Finding bank in violation of section 362(a)(6) for freezing debtor's bank account without a valid right of setoff.

The terms of a prepetition subordination agreement between debtor's two primary secured creditors, Wachovia and Blue Ridge, provided inter alia that Blue Ridge authorized Wachovia, as the senior secured party, to take certain actions in Wachovia’s own name and in the name of Blue Ridge, including the right to vote both claims in a Chapter 11 bankruptcy case.  Wachovia's right to vote Blue Ridge's claim was upheld.

Overruling trustee's objection to confirmation of debtor's chapter 13 plan and permitting debtor to make direct payments of long-term student loan debt in accordance with contract term.

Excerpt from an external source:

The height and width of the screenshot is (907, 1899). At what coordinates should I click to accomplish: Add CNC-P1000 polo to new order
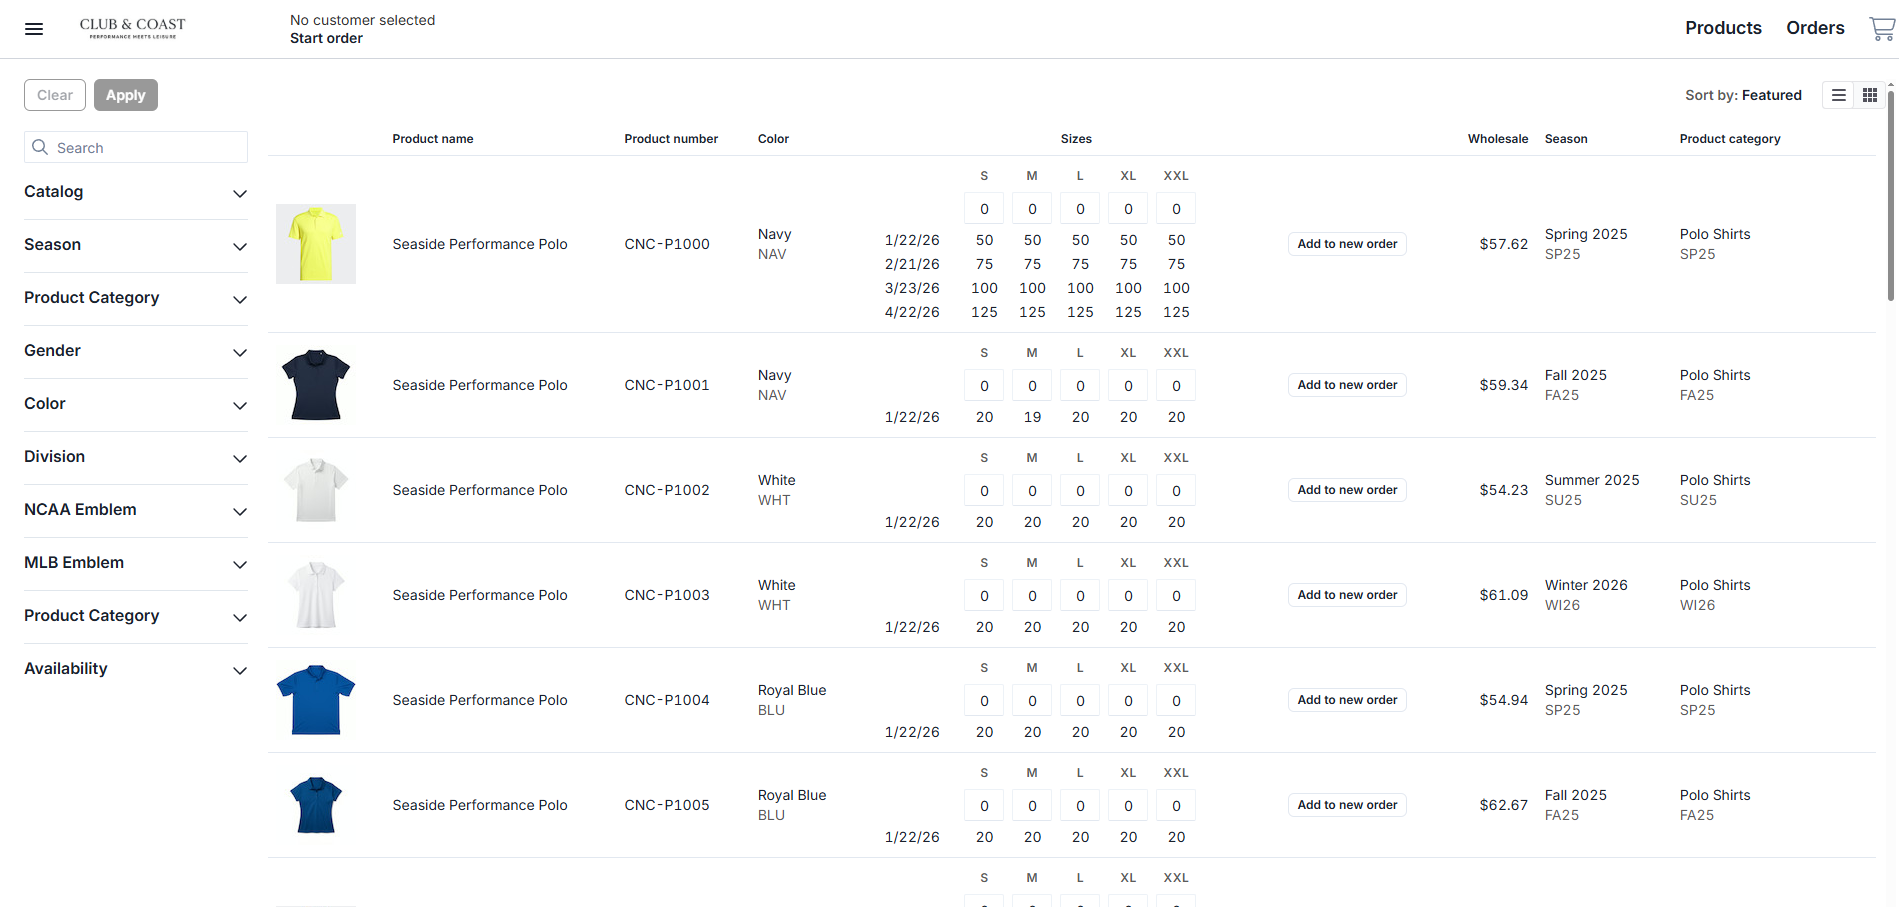(x=1346, y=244)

Judge Joyce Bihary (Retired)

O.C.G.A. 53-12-1 et. seq.; Defendant Gibson’s assertion that he, as a non-attorney trustee, can represent the defendant trusts in this litigation is denied.  Defendant recognizes that business trusts must be represented by an attorney  licensed to practice in this Court, but argues that these defendant trusts are land trusts organized as such under Article 3 of the Georgia Trust Act and can be represented by a non-attorney trustee.  Defendant’s reliance on the Georgia Trust Act is misplaced.  Trusts created under Article 3 are like business trusts and require a licensed attorney to appear in court.  His other legal arguments are also without merit.  Defendant Gibson, as a non-lawyer, is permitted to represent himself individually, but may not represent any other entity in court.